When Daddy drove to Riverside Terrace in his Chevrolet, with Trotter, my dog, every day he would often take me and pick up Beatrice Jantzen who came to McKinney on the streetcar. She would get out and drive with us to Rice. Most of the time we went on the Streetcar to Eagle and caught the trolley to Rice.
When I was chosen to represent the Girl Scouts at an International Girl Scout Camp in Switzerland, Mama and Daddy were very proud of me and paid my way; the Houston Girl Scouts could not afford it. I don’t know how my folks could afford it at this time. I guess they borrowed the $450. 00 for the camp and the train fare to New York. Daddy planned the train schedule, so I could stop in Dallas and pick up Mary Alice, another representative of Texas, New Mexico and Oklahoma. Then he routed me to Chicago to see Aunt Aggie, then he routed me and Mary Alice to see Niagara Falls, then New York City to meet the rest of the 27 girls and 3 leaders.
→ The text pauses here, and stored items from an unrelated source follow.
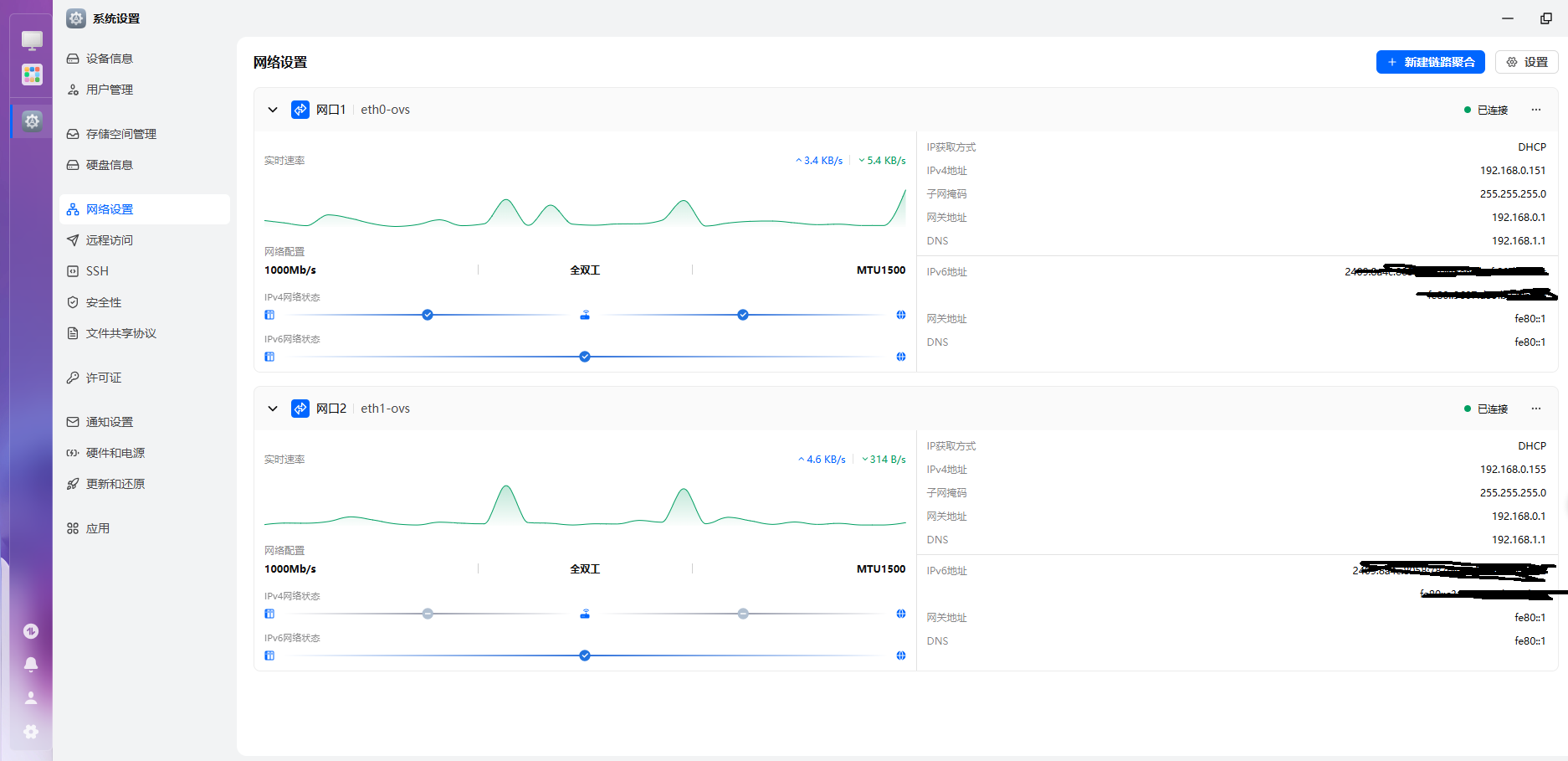Screen dimensions: 1568x761
Task: Select 远程访问 from the sidebar
Action: click(x=109, y=240)
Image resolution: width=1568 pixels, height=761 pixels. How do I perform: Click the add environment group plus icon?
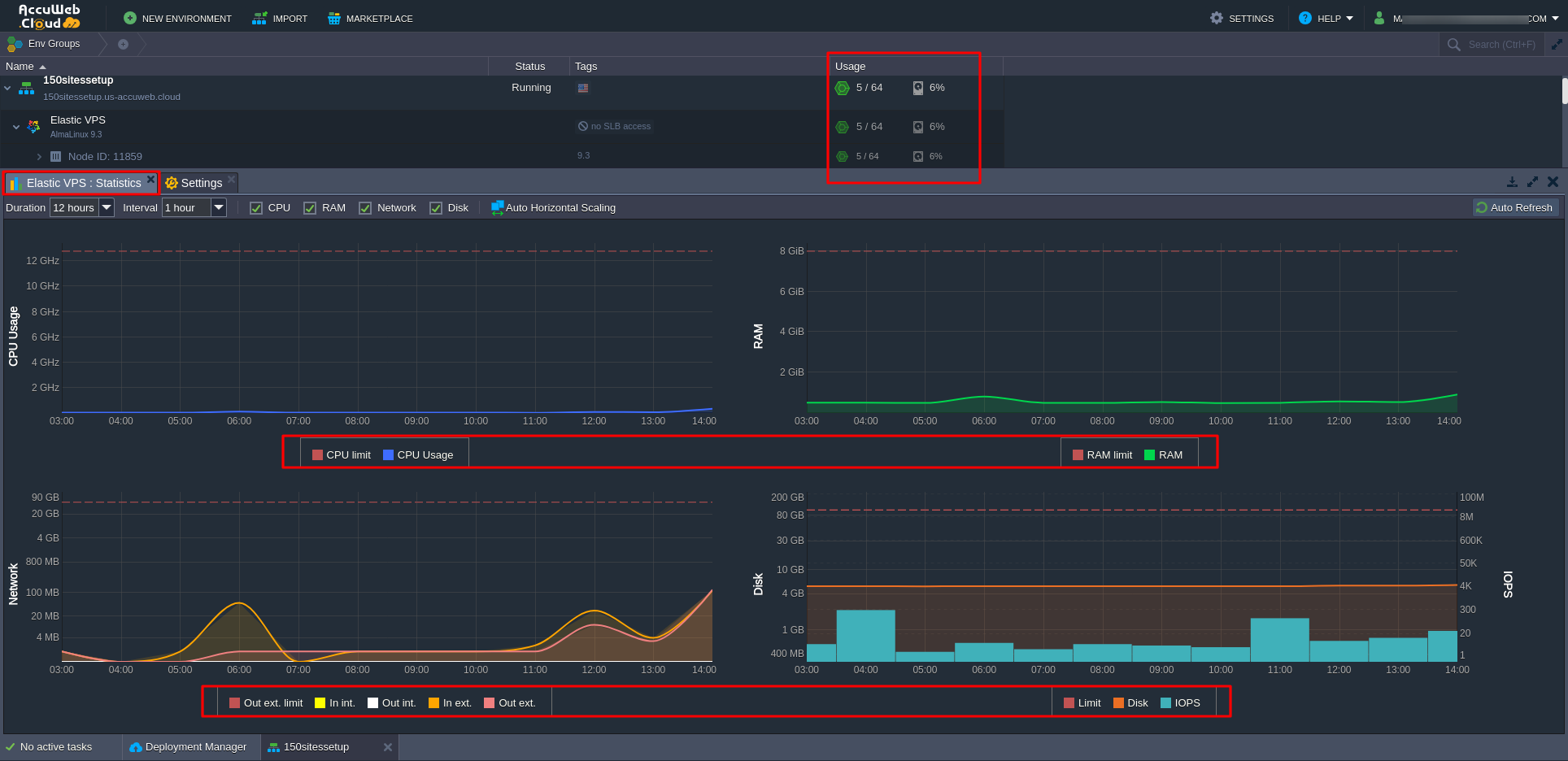(x=123, y=44)
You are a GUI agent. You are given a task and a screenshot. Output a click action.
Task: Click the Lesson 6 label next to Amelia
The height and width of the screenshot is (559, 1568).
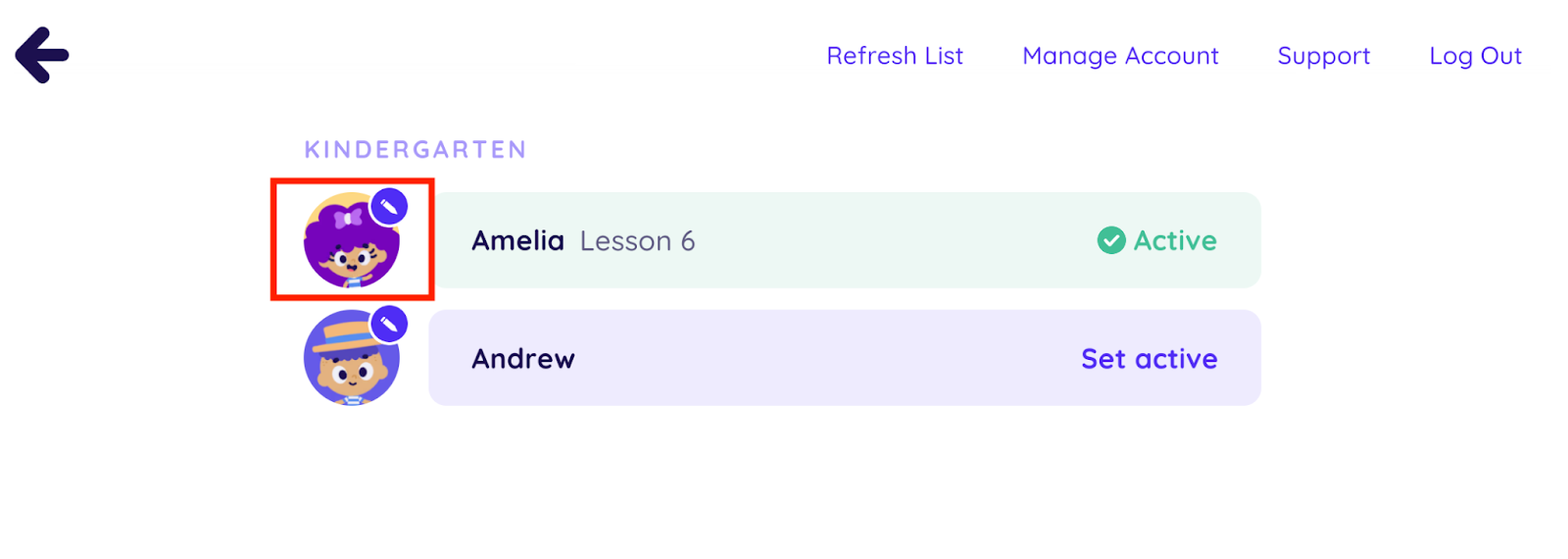[637, 241]
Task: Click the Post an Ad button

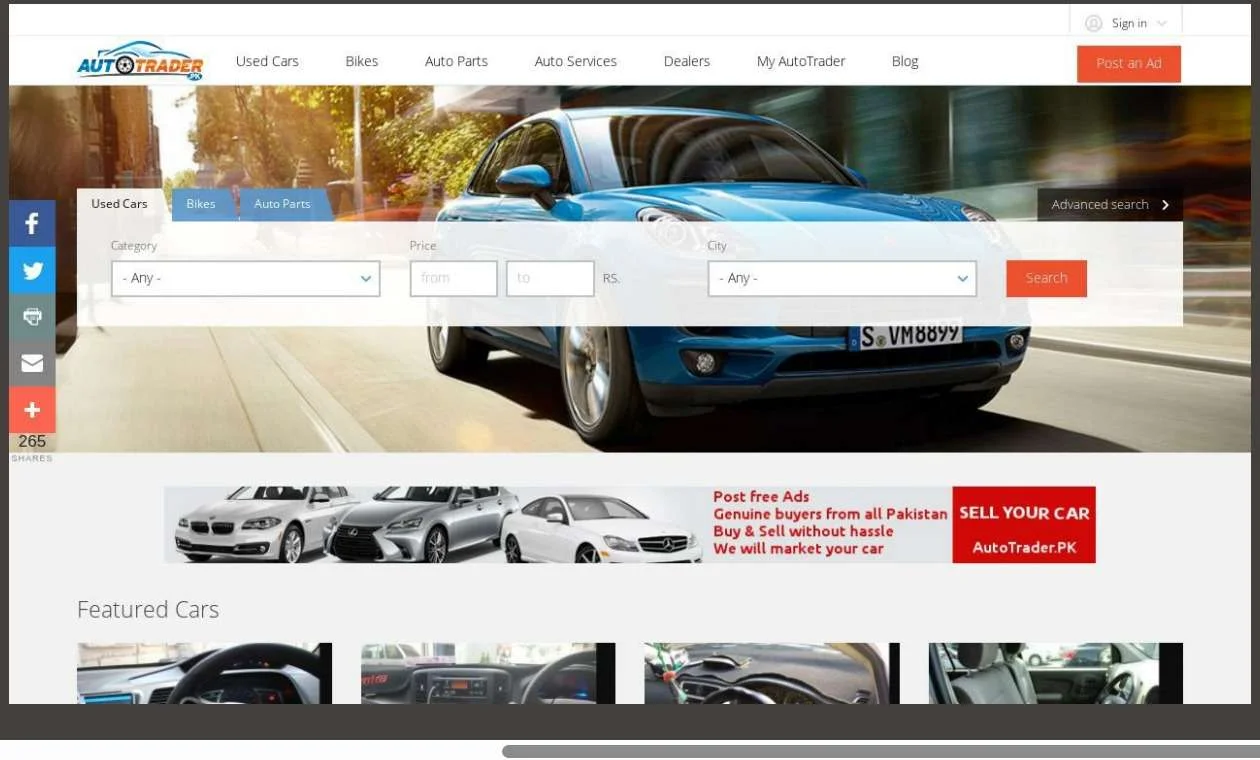Action: [1128, 63]
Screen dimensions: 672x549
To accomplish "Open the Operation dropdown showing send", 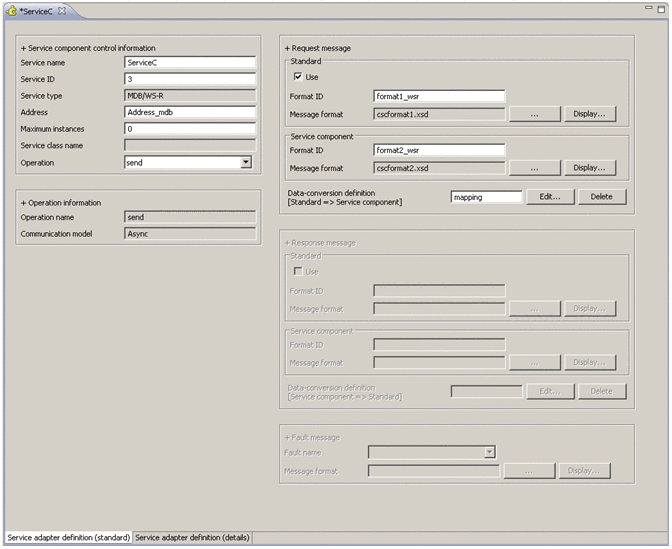I will (x=246, y=162).
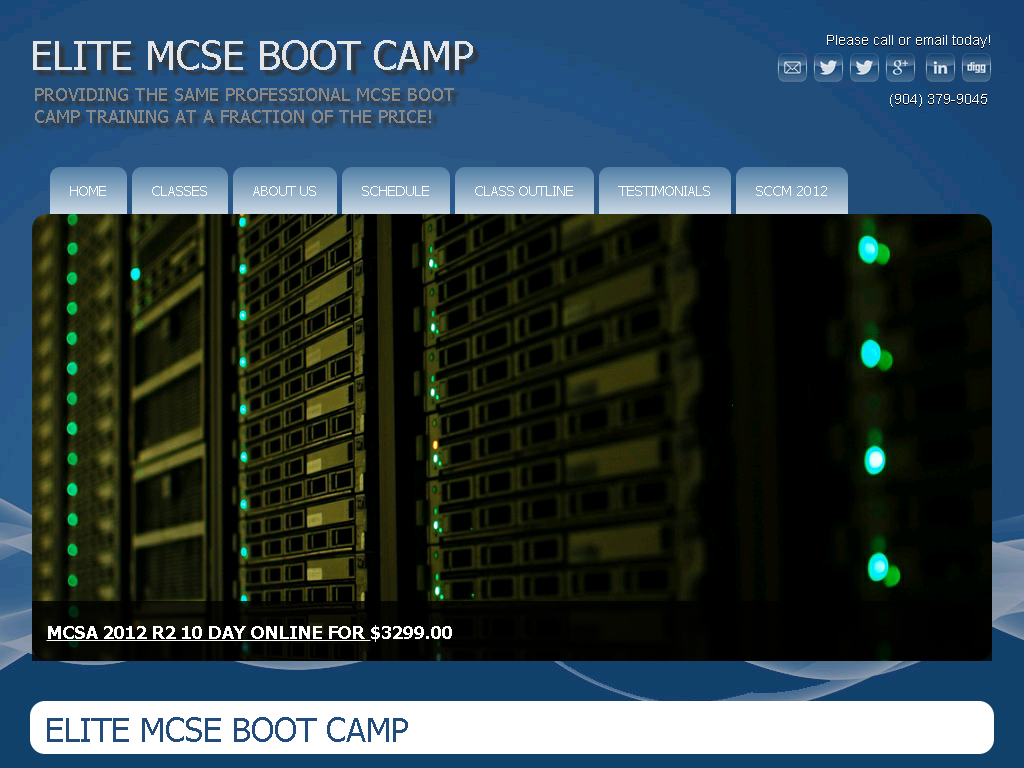Image resolution: width=1024 pixels, height=768 pixels.
Task: View the SCHEDULE tab
Action: pyautogui.click(x=395, y=191)
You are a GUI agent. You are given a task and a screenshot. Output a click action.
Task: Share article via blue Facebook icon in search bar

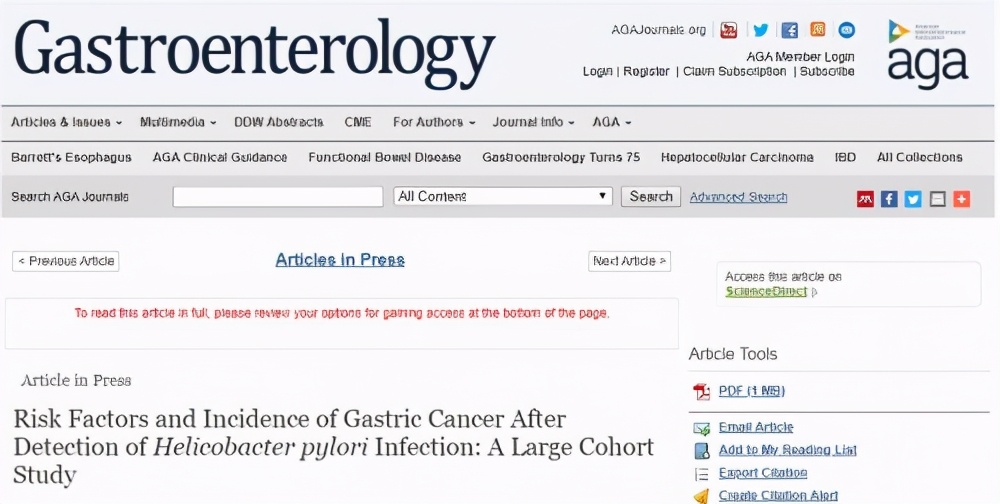(x=889, y=199)
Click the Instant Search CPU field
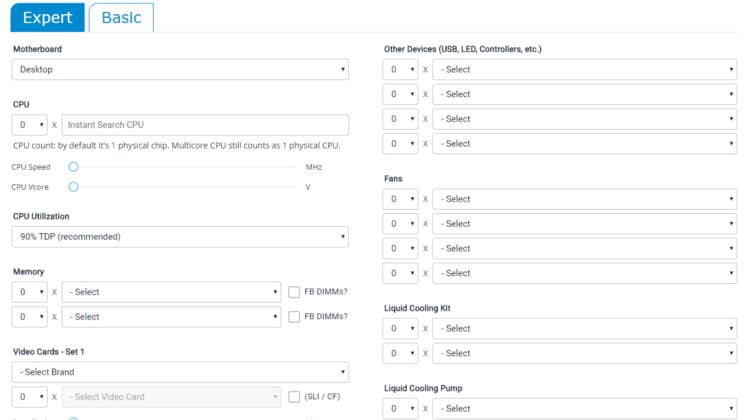 tap(205, 125)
Daddy lost the building business. He began to drink. We had moved from McKinney to a two story brick home on Rosewood in Riverside Terrace which had come back to him. We stayed there while I was a senior at Rice and graduated in 1930. The Depression began to envelop us. We moved out of the brick home to an apartment. Then we moved out of the apartment to the upper duplex over my aunt Edith who owned this duplex and remained there. We never had a home of our own.
Daddy got sick. No jobs were available. Mama worked in a real estate company, but made little money. I got a job at the Girl Scout Headquarters at $75.00 a month which hardly paid my streetcar fare back and forth. Then I got a job in a Steamship Co. between New Orleans and Houston which fell apart. Carl and I married. Daddy took me down the aisle at Christ Church at my wedding. He had been drinking. Everyone was afraid he wouldn’t make it. He made it, but he gradually withdrew from me, and I from him. I was sorry. I was unhappy with him but I was determined that he should not mar my wedded happiness. We withdrew from each other. It did not bother me, because I had Carl, and lots to look forward to. That was April 27, 1933.
In 1935 Elaine was born. My mother came to see us and be with us, but Daddy was drawing far apart from us. When Elaine was five, she was taken to see Daddy who had T. B., but could not go beyond the bedroom door. She had to talk to him far away from any germs.
When I became pregnant with Carol in 1941, I was told not to go to Daddy’s funeral in July as I was too close to having the baby. It wouldn’t be safe so I stayed home instead of driving to Navasota to Daddy’s funeral.
Daddy was a gentleman. He never uttered bad words. He loved Mama and Fisher and me. The fact that he was the second son instead of the first played a bad part in his upbringing. He was always passed over for good things. It all went to the first son, Uncle Bobby. Then another thing that pulled him down was his smoking and drinking, his unhappiness with his boss, and his getting T.B. which was rampant then. The worst economical misfortune, the Depression kept him out of work, too. All these things caused him to drink which turned him into another person, a person we didn’t know or love. So the only way we can live with this is to remember him when he was his own lovable self.